» **WHAT IS EXPECTED**
Go to the line containing "Descubra a IA (768, 58)" and retype it and every later line exactly as written, up to the last line of the entries. Keep pictures out.

» **MATERIAL FOR THE TASK**
-----

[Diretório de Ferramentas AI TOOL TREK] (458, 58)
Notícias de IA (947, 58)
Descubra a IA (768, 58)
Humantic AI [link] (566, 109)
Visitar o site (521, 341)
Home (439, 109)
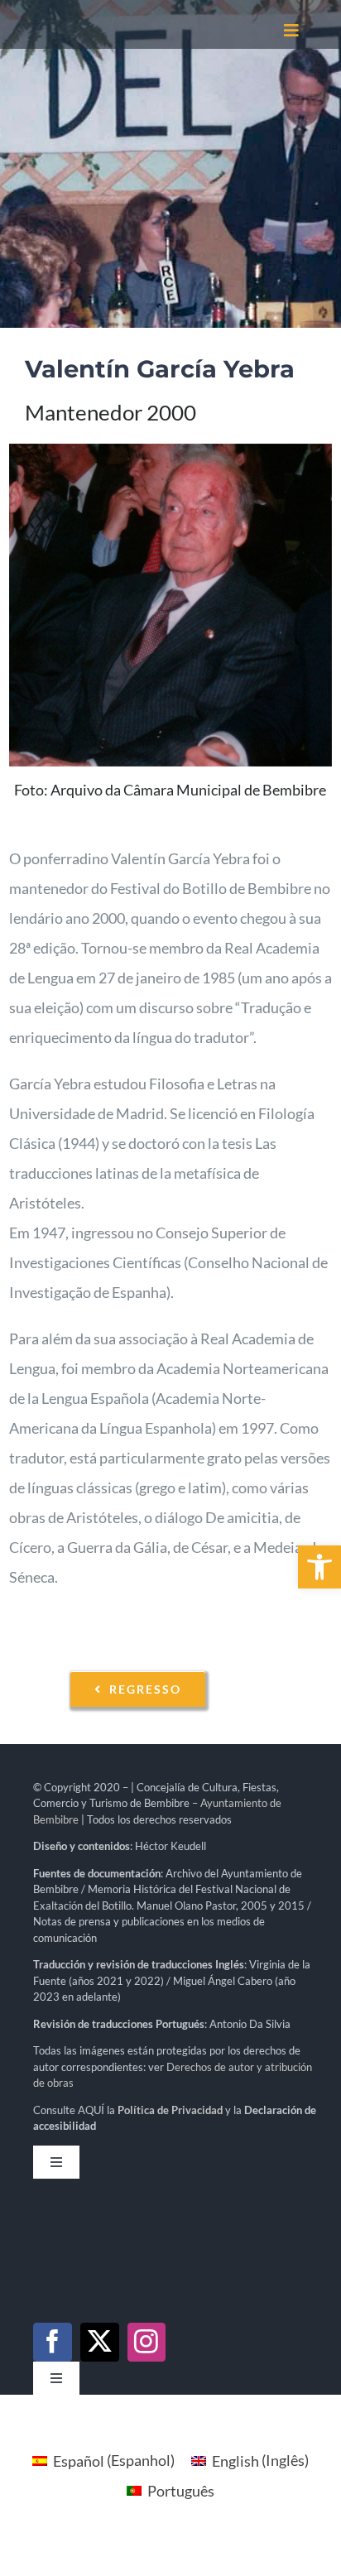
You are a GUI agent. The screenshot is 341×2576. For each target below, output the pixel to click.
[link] (319, 1566)
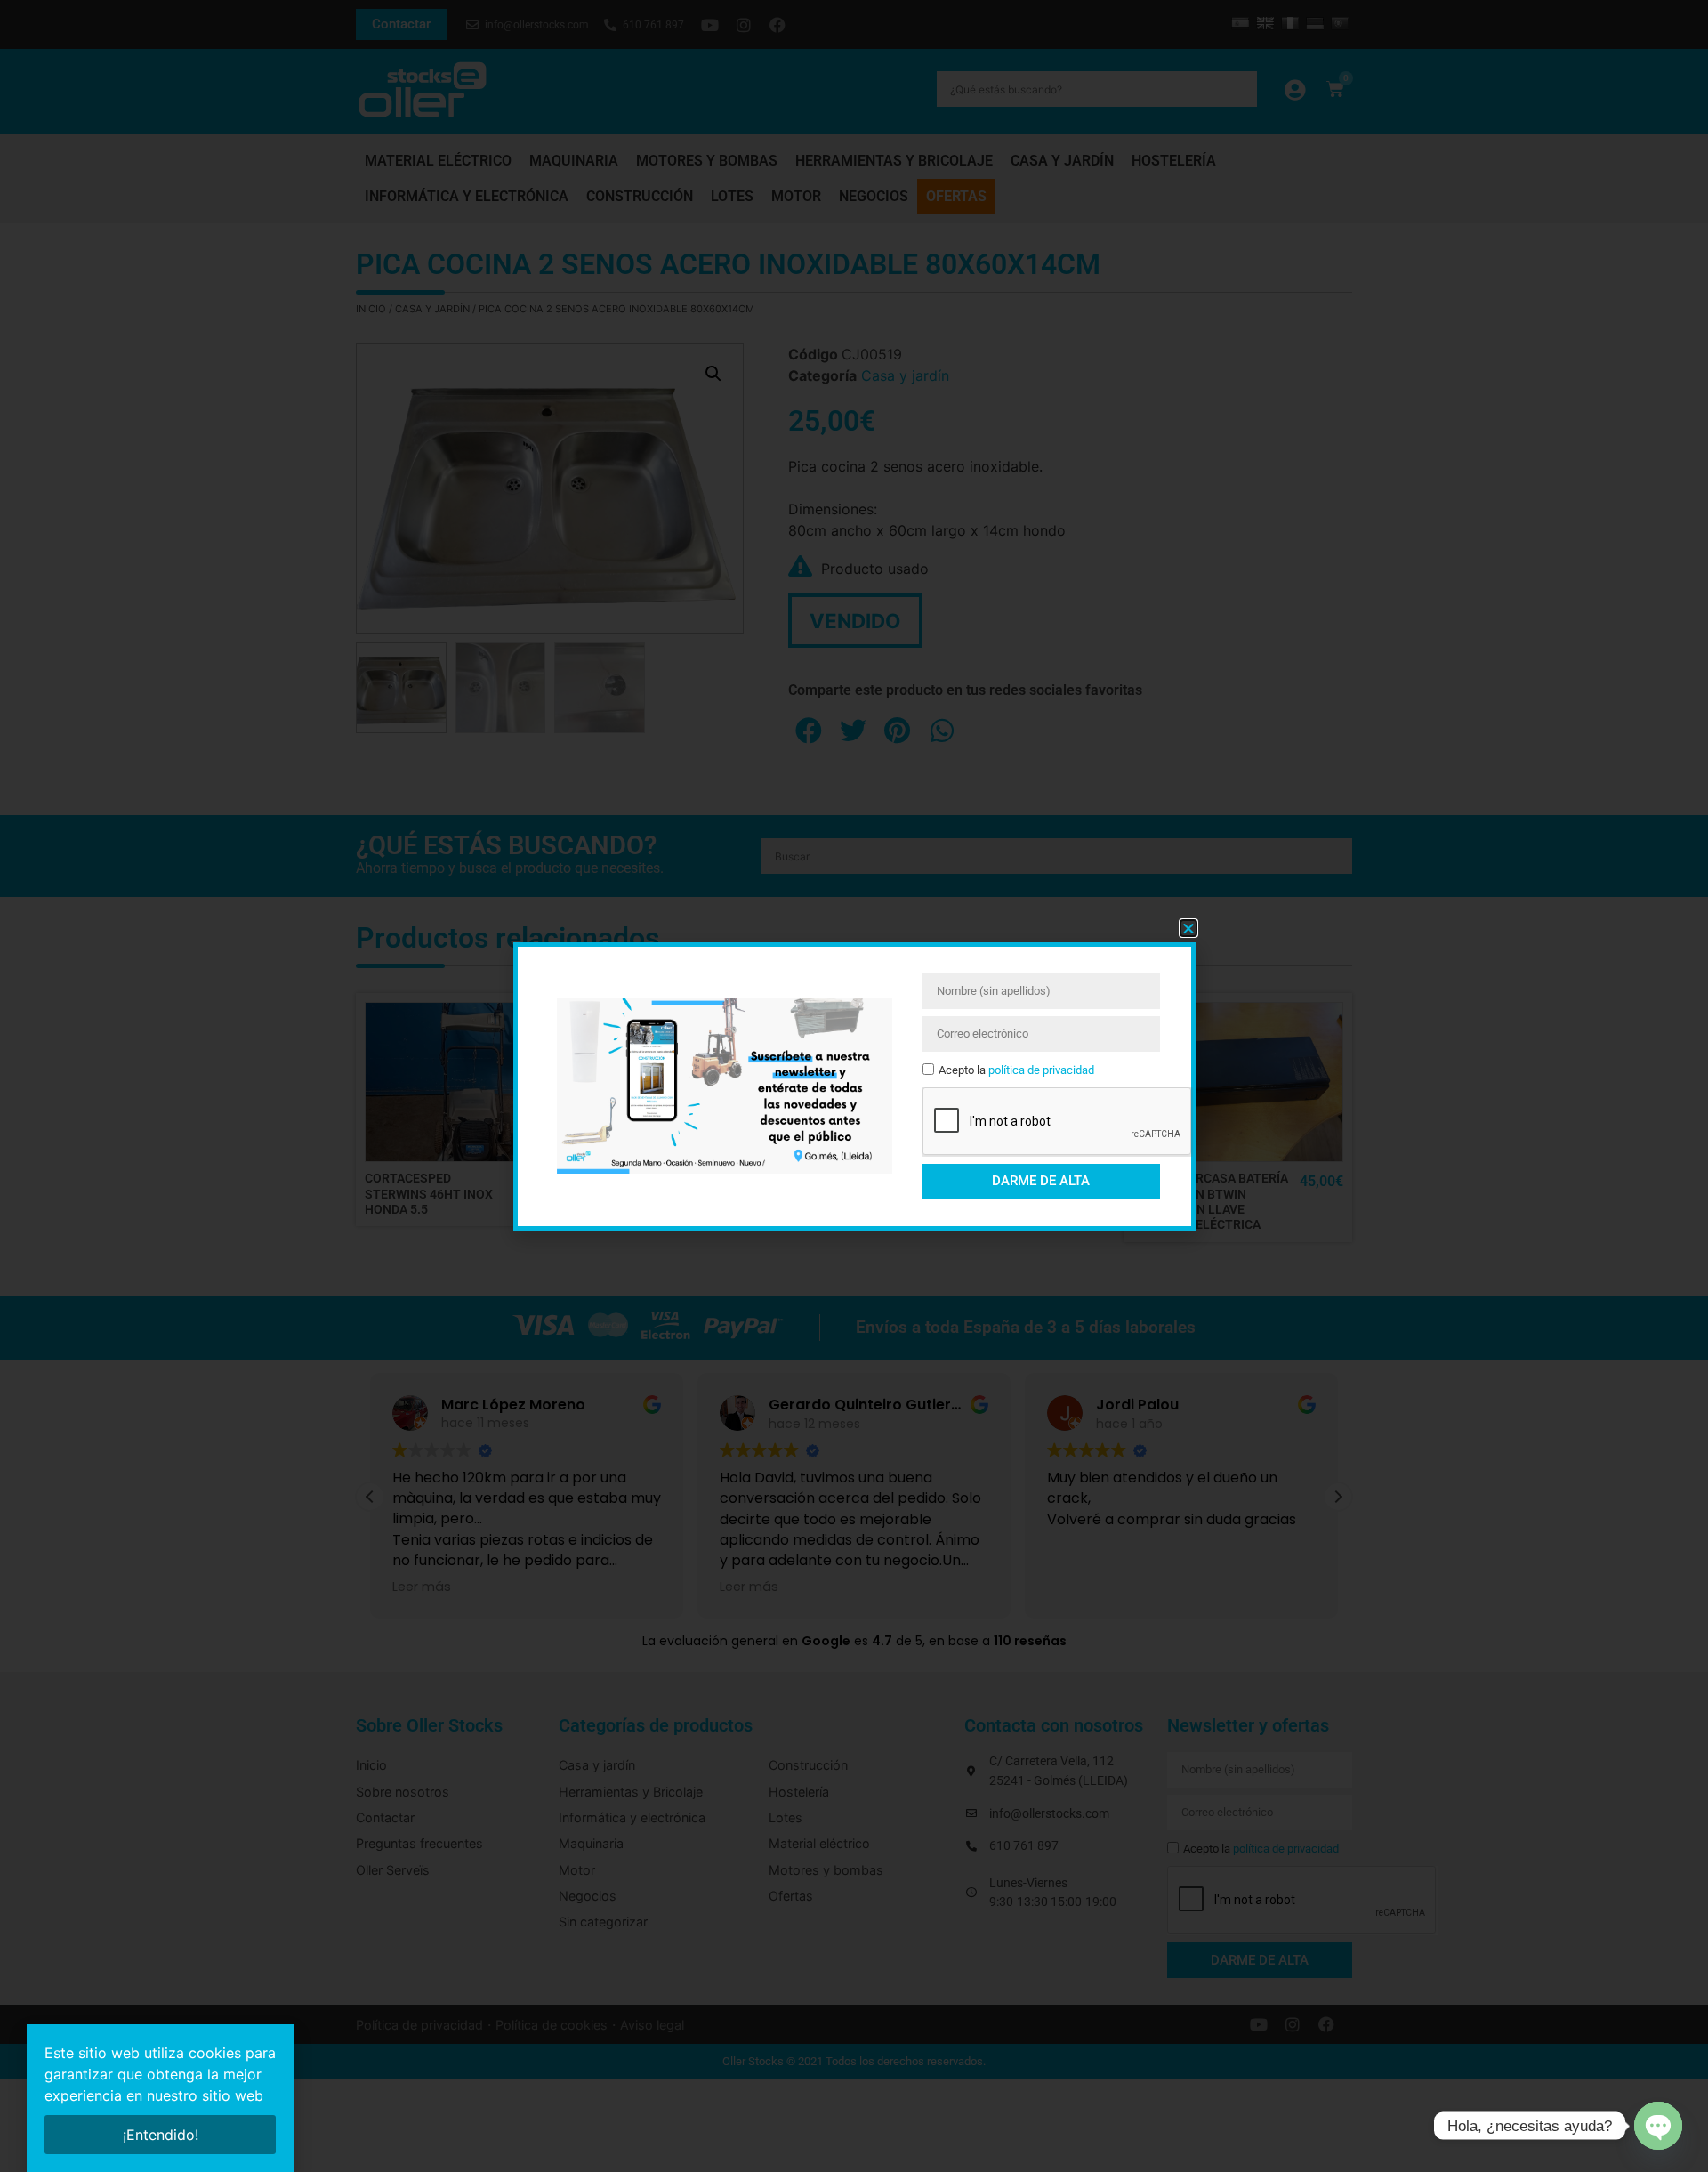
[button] (1188, 928)
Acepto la (1016, 1070)
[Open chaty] (1658, 2126)
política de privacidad (1041, 1070)
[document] (854, 1086)
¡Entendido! (160, 2135)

-----

» **WRITTEN SOLUTION**
Descubra a IA (768, 58)
Humantic AI [link] (566, 109)
Visitar o site (521, 341)
Home (439, 109)
You are a GUI agent. The screenshot is 341×2576. For each target below, output the pixel to click.
[link] (319, 1566)
[button] (1188, 928)
Acepto la (1016, 1070)
[Open chaty] (1658, 2126)
política de privacidad (1041, 1070)
[document] (854, 1086)
¡Entendido! (160, 2135)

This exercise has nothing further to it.